« Madaaaaame, elle recommence ! » Au moment où de nouvelles études révèlent l’écart de connaissances important entre Flamands de souche et Flamands issus de l’immigration, la ministre de l’Enseignement Zuhal Demir (N-VA) revient à la charge avec la maîtrise du néerlandais, son cheval de bataille. Les lacunes se marquent surtout chez les Flamands nés chez nous de parents ayant immigré. Il n’en fallait pas plus pour que Zuhal Demir enfourche son dada : l’immersion linguistique obligatoire pour les enfants de maternelle qui ne maîtrisent pas suffisamment cette langue nationale. La femme politique incarne parfaitement la réussite de cette stratégie : l’immersion a permis à cette petite fille qui parlait à peine le néerlandais de devenir ministre de l’Enseignement. Un modèle d’intégration.

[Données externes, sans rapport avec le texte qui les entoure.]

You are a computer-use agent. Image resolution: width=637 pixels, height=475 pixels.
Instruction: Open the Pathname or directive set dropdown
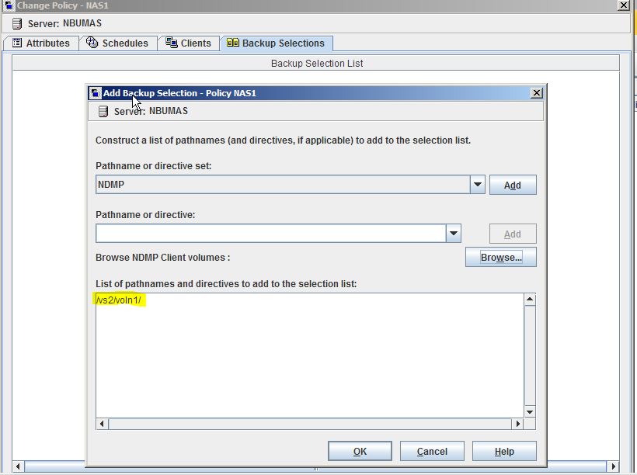pos(477,185)
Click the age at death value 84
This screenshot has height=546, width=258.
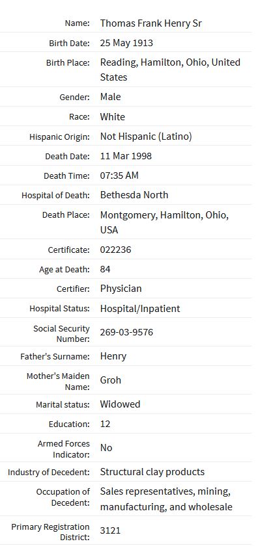(105, 269)
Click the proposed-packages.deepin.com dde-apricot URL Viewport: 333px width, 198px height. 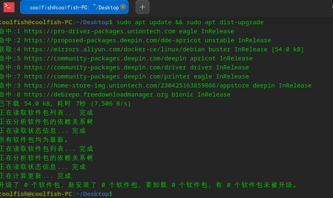pos(112,40)
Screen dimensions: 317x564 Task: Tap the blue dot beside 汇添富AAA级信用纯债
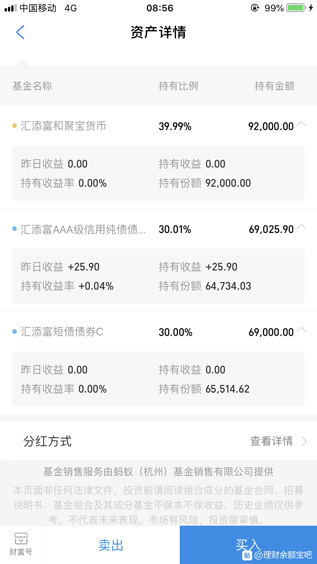(15, 229)
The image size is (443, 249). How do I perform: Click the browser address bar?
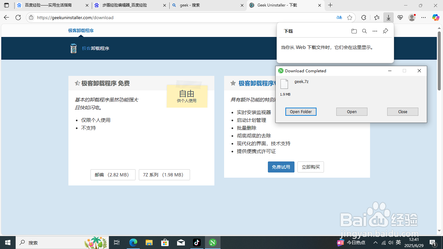coord(97,18)
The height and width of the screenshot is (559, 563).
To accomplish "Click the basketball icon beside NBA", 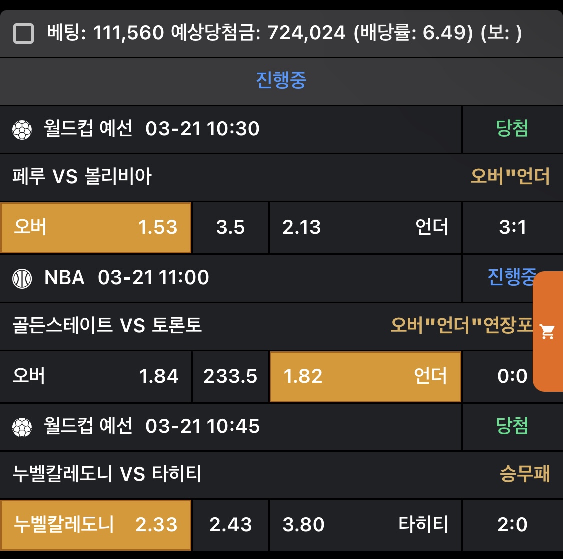I will (x=22, y=278).
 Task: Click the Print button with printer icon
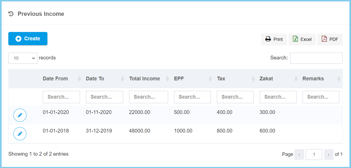coord(274,39)
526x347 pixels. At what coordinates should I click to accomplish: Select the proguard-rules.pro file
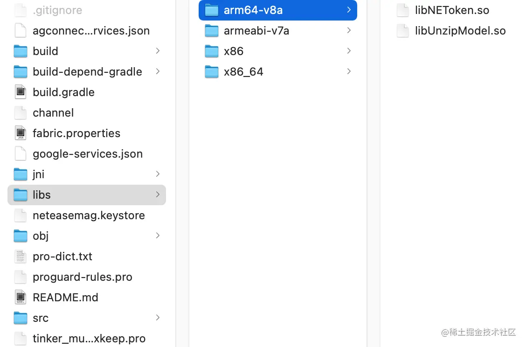click(83, 277)
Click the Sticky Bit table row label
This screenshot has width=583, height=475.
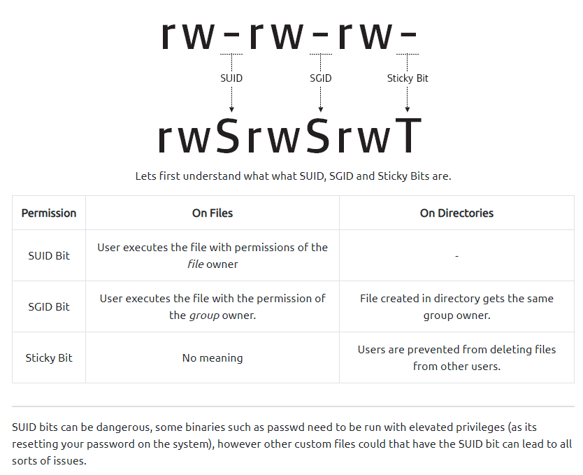tap(49, 358)
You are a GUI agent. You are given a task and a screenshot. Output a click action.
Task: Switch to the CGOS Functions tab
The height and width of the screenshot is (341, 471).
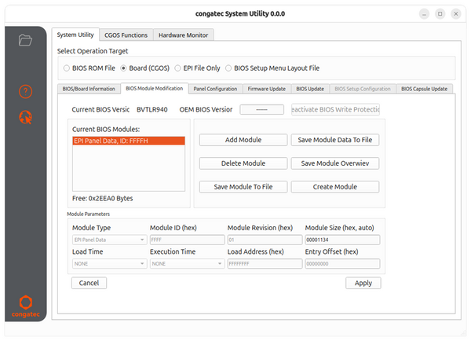(126, 35)
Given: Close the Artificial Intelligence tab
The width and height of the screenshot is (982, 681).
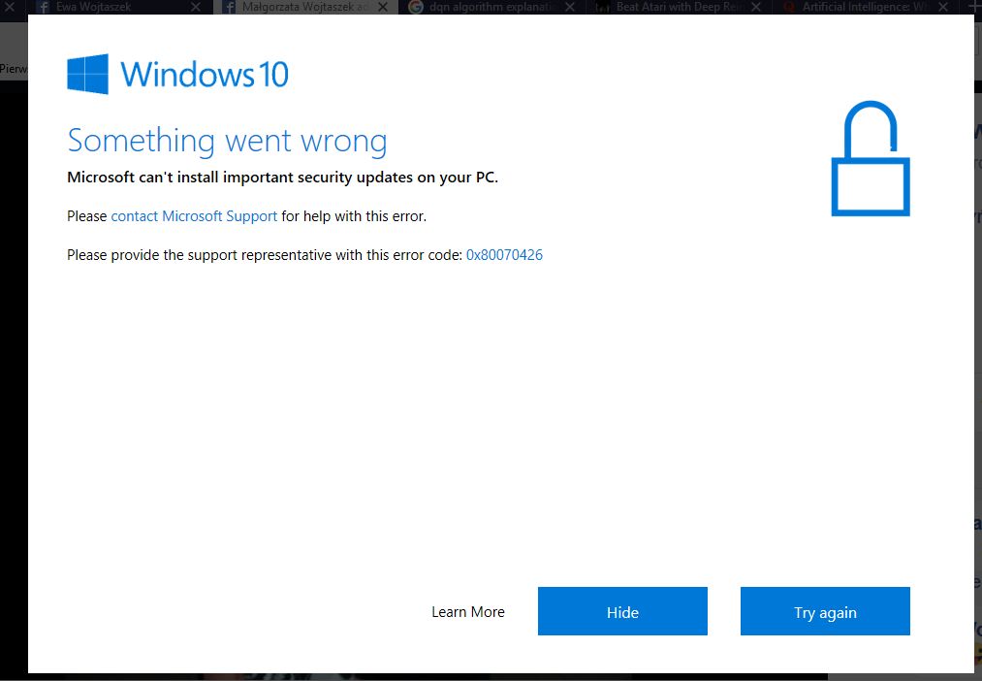Looking at the screenshot, I should pos(945,8).
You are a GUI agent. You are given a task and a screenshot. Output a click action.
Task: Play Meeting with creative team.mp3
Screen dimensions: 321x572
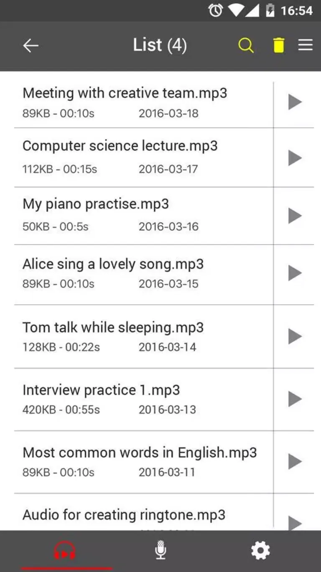[x=295, y=102]
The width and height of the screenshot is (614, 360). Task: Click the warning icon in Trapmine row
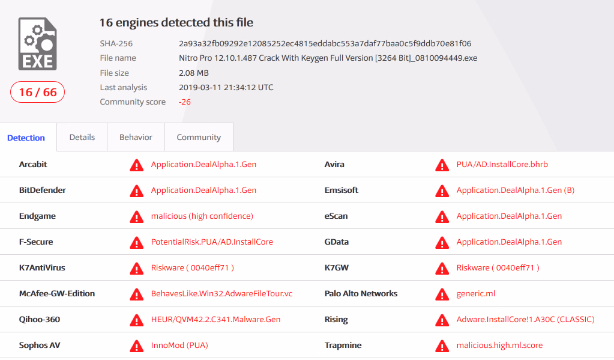point(442,346)
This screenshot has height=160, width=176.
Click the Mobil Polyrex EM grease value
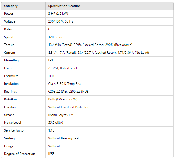(61, 115)
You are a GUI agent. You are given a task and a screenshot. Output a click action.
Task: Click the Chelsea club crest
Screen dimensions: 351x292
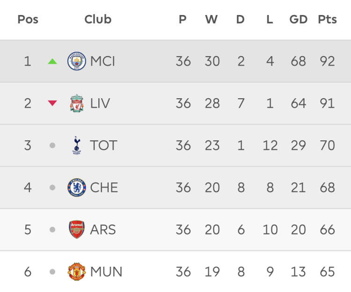[x=77, y=188]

La politique linguistique du gouvernement flamand : un mécanisme d’exclusion?
Personne n’osera donc la dépeindre comme une fanatique de la langue flamingante : son parcours parle pour elle. C’est d’ailleurs ce qui donne encore plus de poids à son plaidoyer pour le néerlandais, même si d’autres l’ont fait avant elle. Zuhal Demir est aussi immigrée de la deuxième génération : son père est venu travailler dans les mines en Belgique, elle est née ici. Selon l’étude, toutefois, la Flandre réussit moins bien que d’autres pays à intégrer les enfants issus de l’immigration. L’exemple Demir montre que ce n’est pas mission impossible. Et c’est donc logiquement que la ministre campe sur l’immersion qui lui a été si profitable. Zuhal Demir a peut-être une obsession du néerlandais, une obsession cependant utile.
Mais c’est insuffisant. On ne rallie pas des personnes à une langue et à une culture en effaçant leurs racines. À l’école de mes enfants, le néerlandais est la seule langue utilisée, mais les enfants ayant une autre langue maternelle sont aussi encouragés à l’entretenir en lisant à la maison. L’accent mis à raison sur le néerlandais ne doit pas occulter leur identité. Parfois, la crainte de perdre notre identité nous fait oublier que cette même peur habite les communautés immigrées. Et grandir dans une famille où le langage est pauvre réduit nettement les compétences linguistiques. Comme le dit un proverbe arabe que m’a appris un ami d’origine marocaine : celui qui n’a pas, ne peut pas donner. Dans un monde idéal, l’ouverture est de mise et les interactions entre les communautés sont bien plus nombreuses qu’aujourd’hui. Pour remédier au manque de maîtrise du néerlandais des enfants, on « dégaine » vite les sanctions financières aux parents, en oubliant que l’on n’attrape pas les mouches avec du vinaigre mais plutôt avec du miel. Et si la plupart des politiques et des experts sont tellement convaincus de la nécessité de maîtriser le néerlandais, nous pourrions avoir une vision moins étriquée sur le sujet.
Une chose est sûre : jeter l’éponge ne profitera à personne. Quand les inégalités se creusent, elles menacent la productivité du travail, garante de notre État-providence. De quoi alimenter les démagogues et diviser encore davantage notre société. Oui, Demir fait figure d’exemple, mais il faudra faire plus que marteler l’importance du néerlandais à l’école.